IdiomX – Idiom Understanding Benchmark (Tasks & Experiments)

[] []

Overview

Understanding idiomatic language remains a major challenge in NLP due to its non-literal and context-dependent nature.

IdiomX introduces a unified benchmark framework for idiom understanding, spanning classification, contextual prediction, and cross-lingual retrieval.

This repository focuses on:

evaluating idiom understanding tasks
building reproducible deep learning pipelines
demonstrating practical inference systems

This repository focuses on benchmarking and modeling.
Dataset construction is described separately.

Dataset

We use the high-quality final IdiomX dataset, available here:

🤗 Hugging Face: https://huggingface.co/datasets/aymansharara/IdiomX
📊 Kaggle: https://www.kaggle.com/datasets/aymansharara/idiomx

The dataset includes:

English idioms with contextual examples
Arabic translations and semantic alignment
idiomatic vs literal labels
multiple examples per idiom

Although this work focuses on English–Arabic alignment, the pipeline is language-agnostic and can be extended to other languages.

Repository Structure

	IdiomX/
	│
	├── data/
	│
	├── notebooks/
	│   ├── idiomx_dataset_analysis.ipynb
	│   ├── Task1_idiom_detection_Benchmark.ipynb
	│   ├── Task1_idiom_detection_Demo.ipynb
	│   ├── Task2_Context_to_Idiom_Benchmark.ipynb
	│   ├── Task2_Context_to_Idiom_Demo.ipynb
	│   ├── Task3_Arabic_Semantic_Retrieval_Benchmark.ipynb
	│   └── Task3_Arabic_Semantic_Retrieval_Demo.ipynb	
	│
	├── figures/
	│
	├── artifacts/
	│   ├── task1/
	│   ├── task2/
	│   └── task3/
	│
	├── paper/
	│
	└── README.md

loading dataset

loading varient dataset from huggingface

# 1.1 load datasets
from datasets import load_dataset
import pandas as pd

# Full dataset load
HF_DATASET_NAME = "aymansharara/IdiomX"
HF_CONFIG_NAME = "idiomx_full"

dataset = load_dataset(HF_DATASET_NAME, HF_CONFIG_NAME)
df_raw = dataset["full"].to_pandas()

# task2 idiomx retrieval dataset load
HF_DATASET_ID = "aymansharara/IdiomX"
CONFIG_NAME = "task2_idiomx_retrieval_dataset"

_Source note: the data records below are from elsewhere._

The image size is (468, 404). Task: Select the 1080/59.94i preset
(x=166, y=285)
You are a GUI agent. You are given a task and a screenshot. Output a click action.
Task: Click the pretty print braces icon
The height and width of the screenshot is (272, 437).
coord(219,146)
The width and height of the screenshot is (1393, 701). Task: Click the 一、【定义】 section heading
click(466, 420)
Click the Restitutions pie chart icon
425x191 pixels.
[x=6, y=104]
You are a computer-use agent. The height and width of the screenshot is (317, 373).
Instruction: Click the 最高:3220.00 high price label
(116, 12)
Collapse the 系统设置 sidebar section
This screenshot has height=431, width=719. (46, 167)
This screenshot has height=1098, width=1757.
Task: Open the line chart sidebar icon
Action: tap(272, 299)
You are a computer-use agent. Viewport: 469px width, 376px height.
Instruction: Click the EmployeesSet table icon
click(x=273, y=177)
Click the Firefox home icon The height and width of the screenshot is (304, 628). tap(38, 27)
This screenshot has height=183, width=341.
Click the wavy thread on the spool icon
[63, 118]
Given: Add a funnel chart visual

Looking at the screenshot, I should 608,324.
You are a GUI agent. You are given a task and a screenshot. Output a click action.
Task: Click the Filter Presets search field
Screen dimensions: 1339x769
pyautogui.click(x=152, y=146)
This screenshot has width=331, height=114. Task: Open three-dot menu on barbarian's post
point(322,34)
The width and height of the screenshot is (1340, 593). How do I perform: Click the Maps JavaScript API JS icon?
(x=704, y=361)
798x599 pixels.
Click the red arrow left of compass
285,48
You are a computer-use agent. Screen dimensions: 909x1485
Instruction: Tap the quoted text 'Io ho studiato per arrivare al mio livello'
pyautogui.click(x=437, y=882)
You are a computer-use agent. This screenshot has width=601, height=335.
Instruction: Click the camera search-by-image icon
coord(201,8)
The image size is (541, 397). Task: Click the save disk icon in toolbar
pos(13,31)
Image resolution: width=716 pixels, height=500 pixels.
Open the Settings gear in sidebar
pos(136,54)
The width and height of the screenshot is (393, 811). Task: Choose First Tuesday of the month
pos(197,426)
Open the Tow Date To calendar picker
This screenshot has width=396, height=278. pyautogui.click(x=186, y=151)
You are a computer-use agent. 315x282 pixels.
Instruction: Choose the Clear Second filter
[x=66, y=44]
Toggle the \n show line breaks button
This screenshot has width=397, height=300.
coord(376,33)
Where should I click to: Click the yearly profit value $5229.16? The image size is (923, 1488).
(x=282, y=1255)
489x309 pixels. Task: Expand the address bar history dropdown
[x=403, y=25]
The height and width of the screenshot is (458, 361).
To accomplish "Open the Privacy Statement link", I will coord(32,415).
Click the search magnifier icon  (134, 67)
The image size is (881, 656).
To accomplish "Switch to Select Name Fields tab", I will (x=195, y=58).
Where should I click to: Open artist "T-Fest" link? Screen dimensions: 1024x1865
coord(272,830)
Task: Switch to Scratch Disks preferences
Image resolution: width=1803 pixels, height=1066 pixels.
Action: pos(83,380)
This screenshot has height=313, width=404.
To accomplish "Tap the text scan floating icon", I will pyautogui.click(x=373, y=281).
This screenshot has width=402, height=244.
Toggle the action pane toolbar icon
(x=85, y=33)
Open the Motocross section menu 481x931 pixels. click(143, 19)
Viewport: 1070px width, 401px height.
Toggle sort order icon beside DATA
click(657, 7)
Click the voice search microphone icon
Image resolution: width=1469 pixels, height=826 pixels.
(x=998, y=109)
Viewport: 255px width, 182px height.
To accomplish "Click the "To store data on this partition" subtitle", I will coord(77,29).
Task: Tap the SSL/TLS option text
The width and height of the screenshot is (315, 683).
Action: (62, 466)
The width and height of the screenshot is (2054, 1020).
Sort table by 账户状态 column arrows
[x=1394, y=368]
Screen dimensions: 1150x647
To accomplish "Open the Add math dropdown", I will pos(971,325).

dataset = load_dataset(HF_DATASET_ID, CONFIG_NAME)
df = dataset[list(dataset.keys())[0]].to_pandas()

Benchmark Tasks

These tasks form a progressive evaluation setup, moving from classification to contextual reasoning and finally to cross-lingual semantic alignment.

1. Idiom Detection

classify idiomatic vs literal usage
transformer-based models (e.g., DeBERTa)

2. Context → Idiom (Main Task)

Given a sentence, predict the correct idiom.

Pipeline:

dense retrieval (MiniLM)
lexical retrieval (BM25)
hybrid scoring
cross-encoder reranking

This task represents the primary contribution of the benchmark.

3. Arabic → Idiom (Cross-lingual)

Given Arabic input, retrieve the corresponding English idiom.

This task evaluates:

multilingual understanding
cross-lingual semantic alignment

Interactive Demos (Hugging Face Spaces)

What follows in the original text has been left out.